表紙

面影 64


 張り詰めていた神経が一度にゆるんで、お幸はぐらりと前のめりになり、床に手をついて危うく体を支えた。
 大きく数度深呼吸をしてから、おせきが呟いた。
「ああ怖かった。 心の臓が胸から飛び出そうでした」
「見逃してくれたんだねえ」
 ふるえ声で、お幸は返した。
「運が良かった。 見つかったのがあの人で」


 その後の道中は、特に危険な目には遭わなかった。 二人は励ましあって街道沿いを歩き、少しでも怪しい人影を見かけると、さっと身を隠して難を逃れた。
 目まいがするほど空腹になった夕暮れ、お幸の視線が、畑の四つ角に小さく立つ道祖神の祠〔ほこら〕に止まった。
 疲れ切って震えがきていた足が、俄かにしゃんとなった。 声が上ずった。
「着いた。 着いたよ、おせき! ここが元吉村だ!」


 故郷は、落ち延びてきた二人を親切に迎え入れてくれた。 お幸一族の後をついで庄屋をしている坂口五平が二人をねぎらい、離れの二間を使わせてくれることになった。
 朝は雄鶏のけたたましい声で目覚め、昼間は家事をしたり、機織をして過ごす。 そんな静かな毎日が始まった。 名主一家はお幸を客として大事にしようとしたが、お幸は感謝しながらも、丁重に断った。
「遠い親戚が身を寄せていることにしておいてください。 扱いも居候並みでかまいません。 さもないと、お宅に要らぬ迷惑をかけることになります」
 この辺りはまだのどかで、敵兵の姿もほとんど見られなかったが、万一家捜しなどされた場合の用心はしておく必要があった。

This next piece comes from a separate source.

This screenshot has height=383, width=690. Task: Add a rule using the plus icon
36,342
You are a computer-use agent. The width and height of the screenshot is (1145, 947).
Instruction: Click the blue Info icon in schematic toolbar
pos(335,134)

 機織の先生は、おせきだった。 十二から本格的に習い始め、二十年後に夫と死に別れるまで、腕利きの織り子だったそうだ。
「ちっとも知らなかった。 そんな技があるなら、もっと早く教えてもらえばよかった。 寮にいるときは暇を持て余していたんだものね」
 お幸は勤めて明るく振舞い、整経から始まって経糸の掛け方、横糸の引き具合、模様の出し方と、じっくりおせきの手ほどきを受けた。